Skies clear up away from the Windy City, and we press on to Beyer Stadium, home of the All-American Girls Professional Baseball League's Rockford Peaches in the mid-20th century. Yes, the same Rockford Peaches that were the focus of "A League of Their Own" and an upcoming Amazon series of the same. We're doing multiple movie hits on this trip. Louise Erickson, Dorothy "Dottie" Ferguson and Helen Fox are immortalized in the park, and the original ticket booth still stands at the entrance -- a reminder to visitors this wasn't a set. It was real.

Sidebar: If you're ever allowed the chance to drive Route 20 from Rockford, Ill., to Dyersville, Iowa, jump at the opportunity. We were fighting to make it to our final destination before the dying of Monday's last light, and the views of rolling hills, blankets of cornstalks and ornamental farmhouses gave us second, third and fourth winds. Heaven was within grasp.

Iowa

The Illinois-Iowa border is the Mississippi River, and Dyersville is roughly 27 minutes beyond that. They might as well have been neighbors in our minds. On our seventh state in two days, Iowa alone is a celebration -- a celebration that takes us to the Kinsellas' front door.

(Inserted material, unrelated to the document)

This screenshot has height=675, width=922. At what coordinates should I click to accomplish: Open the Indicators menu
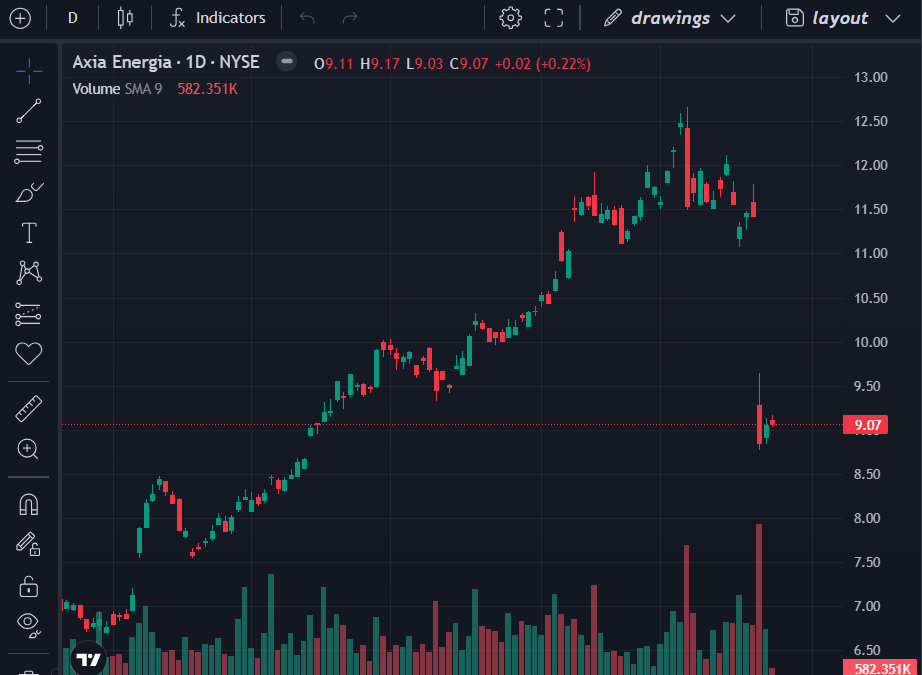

We fly on the highway (legally, officers), zig-zag through the maze of roads seen in the film's final credits and arrive just in time for there to still be pink and purple in the Iowa sky. We grab our gloves and make a dash for the diamond in the stalks. And we do what every legend we've learned about on this trip -- Jackie Robinson, Roberto Clemente, Moses Fleetwood Walker, Dottie Ferguson -- did at every point in their own baseball journeys.

We play catch.

fod final2

Final thoughts

"Field of Dreams" relies on the history of baseball to tell its story, and that history is all around us at all times.

While a seven-state trip is certainly extensive, we didn't go well out of our route to find the roots and branches of this game. It was there to be found in any direction, from every era.

Keep your curiosity piqued. Keep your eyes peeled. Keep listening for those voices. Baseball history may just be in your backyard too.